For both CUDA 8.0 and CUDA 10.2, section E.1. of the CUDA Programing Guide states the maximum error of erfcinvf() (vs. the mathematical result rounded to single precision) as:

However, in following up on some observations, I found that the maximum error of this function in CUDA 8.0 seems to be 4 ulp, not 2 ulp. Below I am showing a minimal standalone reproducer that shows the *worst* case I found; this is not the only case of larger than expected error.
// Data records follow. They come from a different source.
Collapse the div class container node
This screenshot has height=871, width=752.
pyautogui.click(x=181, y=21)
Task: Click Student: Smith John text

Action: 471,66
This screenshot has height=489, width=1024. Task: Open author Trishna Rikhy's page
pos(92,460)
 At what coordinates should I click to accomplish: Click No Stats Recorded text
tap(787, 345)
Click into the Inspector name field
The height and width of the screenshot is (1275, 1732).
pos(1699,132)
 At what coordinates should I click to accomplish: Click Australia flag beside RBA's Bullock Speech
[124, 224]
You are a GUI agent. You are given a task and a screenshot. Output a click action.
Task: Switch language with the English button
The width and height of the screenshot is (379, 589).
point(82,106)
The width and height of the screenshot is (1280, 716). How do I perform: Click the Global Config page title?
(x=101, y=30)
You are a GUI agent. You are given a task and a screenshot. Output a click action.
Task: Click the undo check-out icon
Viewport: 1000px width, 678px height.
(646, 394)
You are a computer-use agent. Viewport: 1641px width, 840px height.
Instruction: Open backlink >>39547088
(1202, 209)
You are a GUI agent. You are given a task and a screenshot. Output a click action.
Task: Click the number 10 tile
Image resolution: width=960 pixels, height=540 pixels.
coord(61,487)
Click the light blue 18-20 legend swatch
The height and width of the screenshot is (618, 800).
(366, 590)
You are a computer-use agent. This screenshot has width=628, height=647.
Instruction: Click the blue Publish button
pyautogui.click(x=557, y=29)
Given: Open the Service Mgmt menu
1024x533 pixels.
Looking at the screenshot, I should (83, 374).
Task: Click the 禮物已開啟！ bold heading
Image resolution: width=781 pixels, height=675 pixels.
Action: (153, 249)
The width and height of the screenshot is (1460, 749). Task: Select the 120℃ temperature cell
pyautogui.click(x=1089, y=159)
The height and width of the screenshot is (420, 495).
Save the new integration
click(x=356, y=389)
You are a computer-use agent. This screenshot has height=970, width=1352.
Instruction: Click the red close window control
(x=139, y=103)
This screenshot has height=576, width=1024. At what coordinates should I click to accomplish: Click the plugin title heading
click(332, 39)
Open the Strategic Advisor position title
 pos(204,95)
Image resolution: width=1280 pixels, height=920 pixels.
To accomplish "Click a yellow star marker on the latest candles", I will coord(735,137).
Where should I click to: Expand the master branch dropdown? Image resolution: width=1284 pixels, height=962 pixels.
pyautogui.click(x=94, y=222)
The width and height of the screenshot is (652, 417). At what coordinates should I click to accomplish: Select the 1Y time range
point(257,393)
I don’t have CUDA 10.2 installed on my machine and would be much obliged if someone could run the reproducer with CUDA 10.2 to either confirm that the issue still exists currently, or that it has been fixed in the meantime.

```
#include <stdio.h>
#include <stdint.h>
#include <string.h>
__global__ void kernel (float a)
{
float res = erfcinvf (a);
double ref = erfcinv ((double)a);
float reff = (float)ref;
printf ("arg= %23.16e %15.6a (%08x) \n"
"res= %23.16e %15.6a (%08x) <<<<\n"
"ref= %23.16e %22.14a \n"
"reff=%23.16e %15.6a (%08x) <<<<\n",
a, a, __float_as_int (a),
res, res, __float_as_int (res),
ref, ref,
reff, ref, __float_as_int (reff));
}
int main (void)
{
int iarg = 0x3757c618;
float arg;
memcpy (&arg, &iarg, sizeof arg);
kernel<<<1,1>>>(arg);
cudaDeviceSynchronize();
return EXIT_SUCCESS;
}
```

I built the above code with

```
nvcc -o max_erfcinvf_error.exe -arch=sm_61 max_erfcinvf_error.cu
```

The output of the program on my machine (CUDA 8, Quadro P2000) looks as follows:

```
arg= 1.2861120922025293e-05 0x1.af8c30p-17 (3757c618)
res= 3.0847203731536865e+00 0x1.8ad81ep+1 (40456c0f) <<<<
ref= 3.0847213161387415e+00 0x1.8ad825e90b8430p+1
reff= 3.0847213268280029e+00 0x1.8ad826p+1 (40456c13) <<<<
```

Note the final number in each of the marked lines. These are the single-precision results of erfcinvf() and the reference result correctly rounded to single precision, respectively. The difference (0x40456c13 - 0x40456c0f) is 4 ulps (the actual difference of erfcinvf() vs. the mathematical result here is 3.95517 ulp).